A plan is independent from a dataset. Conditional logic is applied during resolution.

Source code in src/modssc/preprocess/plan.py

@dataclass(frozen=True)
class PreprocessPlan:
    """A preprocessing plan.

    A plan is independent from a dataset. Conditional logic is applied during resolution.
    """

    steps: tuple[StepConfig, ...]
    output_key: str = "features.X"

    def to_dict(self) -> dict[str, Any]:
        return {
            "output_key": self.output_key,
            "steps": [
                {
                    "id": s.step_id,
                    "params": dict(s.params),
                    "modalities": list(s.modalities),
                    "requires_fields": list(s.requires_fields),
                    "enabled": bool(s.enabled),
                }
                for s in self.steps
            ],
        }

    def fingerprint(self) -> str:
        return fingerprint(self.to_dict(), prefix="plan:")

22.5 `StepConfig` `dataclass` ¶

A single step configuration in a preprocessing plan.

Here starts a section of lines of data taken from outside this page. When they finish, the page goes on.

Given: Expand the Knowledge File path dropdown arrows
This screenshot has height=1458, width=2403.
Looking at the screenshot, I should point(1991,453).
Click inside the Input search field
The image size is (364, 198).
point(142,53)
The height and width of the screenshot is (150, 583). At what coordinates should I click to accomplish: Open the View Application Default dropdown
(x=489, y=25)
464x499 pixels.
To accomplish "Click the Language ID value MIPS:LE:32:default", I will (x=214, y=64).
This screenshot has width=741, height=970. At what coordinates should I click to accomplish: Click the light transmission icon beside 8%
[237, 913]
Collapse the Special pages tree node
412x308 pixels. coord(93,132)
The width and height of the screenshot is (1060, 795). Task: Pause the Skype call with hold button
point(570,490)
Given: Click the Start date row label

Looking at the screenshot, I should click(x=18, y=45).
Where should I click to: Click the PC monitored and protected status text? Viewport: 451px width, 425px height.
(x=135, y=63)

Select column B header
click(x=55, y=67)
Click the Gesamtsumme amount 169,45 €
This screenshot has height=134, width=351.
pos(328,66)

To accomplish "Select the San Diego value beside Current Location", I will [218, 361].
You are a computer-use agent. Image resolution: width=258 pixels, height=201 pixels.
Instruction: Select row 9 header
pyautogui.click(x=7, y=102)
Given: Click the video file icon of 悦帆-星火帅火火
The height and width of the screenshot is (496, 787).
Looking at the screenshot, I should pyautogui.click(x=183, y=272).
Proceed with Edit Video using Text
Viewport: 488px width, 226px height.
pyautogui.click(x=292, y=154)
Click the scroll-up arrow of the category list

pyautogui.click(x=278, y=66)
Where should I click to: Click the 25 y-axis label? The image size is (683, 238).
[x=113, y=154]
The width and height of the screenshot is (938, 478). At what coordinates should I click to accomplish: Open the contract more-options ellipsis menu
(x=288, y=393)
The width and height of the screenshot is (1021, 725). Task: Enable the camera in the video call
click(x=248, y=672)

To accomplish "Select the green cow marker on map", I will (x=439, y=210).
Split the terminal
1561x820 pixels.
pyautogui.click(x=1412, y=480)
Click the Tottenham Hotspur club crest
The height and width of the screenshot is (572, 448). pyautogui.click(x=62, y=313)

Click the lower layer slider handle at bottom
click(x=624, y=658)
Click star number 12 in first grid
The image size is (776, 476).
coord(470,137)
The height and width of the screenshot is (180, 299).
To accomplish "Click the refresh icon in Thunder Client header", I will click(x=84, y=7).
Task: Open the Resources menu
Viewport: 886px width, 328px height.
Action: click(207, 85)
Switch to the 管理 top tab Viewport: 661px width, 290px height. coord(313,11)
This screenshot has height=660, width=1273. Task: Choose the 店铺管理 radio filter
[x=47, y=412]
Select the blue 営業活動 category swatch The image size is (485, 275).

Source code in src/modssc/preprocess/plan.py

@dataclass(frozen=True)
class StepConfig:
    """A single step configuration in a preprocessing plan."""

    step_id: str
    params: Mapping[str, Any] = field(default_factory=dict)
    modalities: tuple[str, ...] = ()
    requires_fields: tuple[str, ...] = ()
    enabled: bool = True

22.6 `fit_transform(*args, **kwargs)` ¶

Alias for preprocess().

Source code in src/modssc/preprocess/api.py

def fit_transform(*args: Any, **kwargs: Any) -> PreprocessResult:
    """Alias for preprocess()."""
    return preprocess(*args, **kwargs)

22.7 `preprocess(dataset, plan, *, seed=0, fit_indices=None, cache=True, cache_dir=None, purge_unused_artifacts=False, registry=None)` ¶

Run preprocessing.

Parameters - dataset: LoadedDataset from modssc.data_loader - plan: PreprocessPlan - seed: master seed for deterministic steps - fit_indices: optional indices (relative to train split) used by fittable steps - cache: enable step-level cache - cache_dir: optional override of preprocessing cache directory - purge_unused_artifacts: drop artifacts not needed by downstream steps

Source code in src/modssc/preprocess/api.py

def preprocess(
    dataset: LoadedDataset,
    plan: PreprocessPlan,
    *,
    seed: int = 0,
    fit_indices: np.ndarray | None = None,
    cache: bool = True,
    cache_dir: str | None = None,
    purge_unused_artifacts: bool = False,
    registry: StepRegistry | None = None,
) -> PreprocessResult:
    """Run preprocessing.

    Parameters
    - dataset: LoadedDataset from modssc.data_loader
    - plan: PreprocessPlan
    - seed: master seed for deterministic steps
    - fit_indices: optional indices (relative to train split) used by fittable steps
    - cache: enable step-level cache
    - cache_dir: optional override of preprocessing cache directory
    - purge_unused_artifacts: drop artifacts not needed by downstream steps
    """
    start = perf_counter()
    reg = registry or default_step_registry()
    resolved = resolve_plan(dataset, plan, registry=reg)
    dataset_fp = _dataset_fingerprint(dataset)

    fit_fp = "fit:none"
    if fit_indices is not None:
        fit_arr = np.asarray(fit_indices, dtype=np.int64).reshape(-1)
        fit_hash = hashlib.sha256(fit_arr.tobytes()).hexdigest()
        fit_fp = f"fit:{fit_hash}"

    preprocess_fp = fingerprint(
        {
            "dataset_fp": dataset_fp,
            "resolved_plan_fp": resolved.fingerprint,
            "fit_fp": fit_fp,
            "seed": int(seed),
        },
        prefix="preprocess:",
    )

    cm = None
    if cache:
        cm = CacheManager.for_dataset(dataset_fp)
        if cache_dir is not None:
            cm.root = Path(cache_dir).expanduser().resolve()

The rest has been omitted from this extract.